Conspicuously absent from these young women's top 10 were aspirations toward such high-status careers as technician/researcher, doctor/dentist/veterinarian, or company worker -- which placed at second, fifth and 10th for boys, respectively.
So why, in a country with excellent educational opportunities for both sexes, are there still such gender discrepancies in career goals?
The answer might discourage any high-school girl from aiming too high: It is, simply, that Japan's employment playing field remains dauntingly uneven.
"For a young woman setting out to make a living, rather than angling to be a doctor or a lawyer, it's easier to go for nurse or teacher. They face less gender discrimination in those fields," said Takao Watanabe, secretary general of the All-Japan Federation of High-School Parent-Teacher Associations, which conducted the survey of 2,478 young people and their parents together with job-placement company Recruit.
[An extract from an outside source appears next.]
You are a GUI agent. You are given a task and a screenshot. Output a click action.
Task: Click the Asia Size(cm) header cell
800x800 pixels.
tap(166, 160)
Notably, the study found that even the children's parents don't appear to be very interested in changing Japan's male-dominated status quo.
Asked what jobs they wanted their children to pursue, parents who cared either way -- 68 percent said they would leave it to their children to decide -- answered "civil servant" as their top choice for both boys and girls. Yet in practice, parents were more than 10 percent likelier to steer a son into a plush government job than a daughter.
Meanwhile, while technician/researcher was the parents' second choice for sons, that career preference was not among their top 10 choices for daughters. They were also more than twice as likely to want their sons to become doctors or company employees than their daughters.
Attribute that to tradition.
"In the old days men went out and worked and women raised the family," said Ryoko, a 17-year-old high-school student in Kanagawa Prefecture, outside Tokyo. But that was then; this is now. Added Ryoko: "I'd like the women of today to go out and compete with guys to become lawyers and what have you."
Luckily for young women like her, new opportunities are appearing on the horizon. Cosmetics giant Shiseido Co., for example, is moving aggressively toward creating a working environment as favorable for women as for men. The Tokyo-based company's mostly female staff are now granted three years' maternity leave (compared to the maximum 18 months guaranteed by law), and mothers can shorten their work shift by up to 2 hours a day until their child enters elementary school. The company also plans to encourage male employees with families to be active partners at home.
"Because of this, almost no women have quit directly as a result of childbirth or child rearing," Shiseido states on its Web site. Little surprise, then, that female college students polled last year by the Nikkei Shimbun newspaper named Shiseido as their favorite employer of choice among target companies.
Such changes are making Naoko Ishihara, a women's-employment researcher at Recruit's Works Institute, cautiously optimistic. She said that the trend is growing, with several other major companies -- including beverage-maker Suntory Ltd., travel agency JTB Corp. and educational-services provider Benesse Corp. -- taking steps in the same direction.
Those inroads, she added, are encouraged by the Next Generation Nurturing Support Measures Promotion Law, enacted last year, that requires companies to take active steps to create women-friendly working environments.
But young, female job hunters probably shouldn't jump for joy just yet.
"There remains little momentum toward making women managers, general managers or directors," Ishihara said. "The ceiling here in Japan isn't made of glass -- it's made of concrete."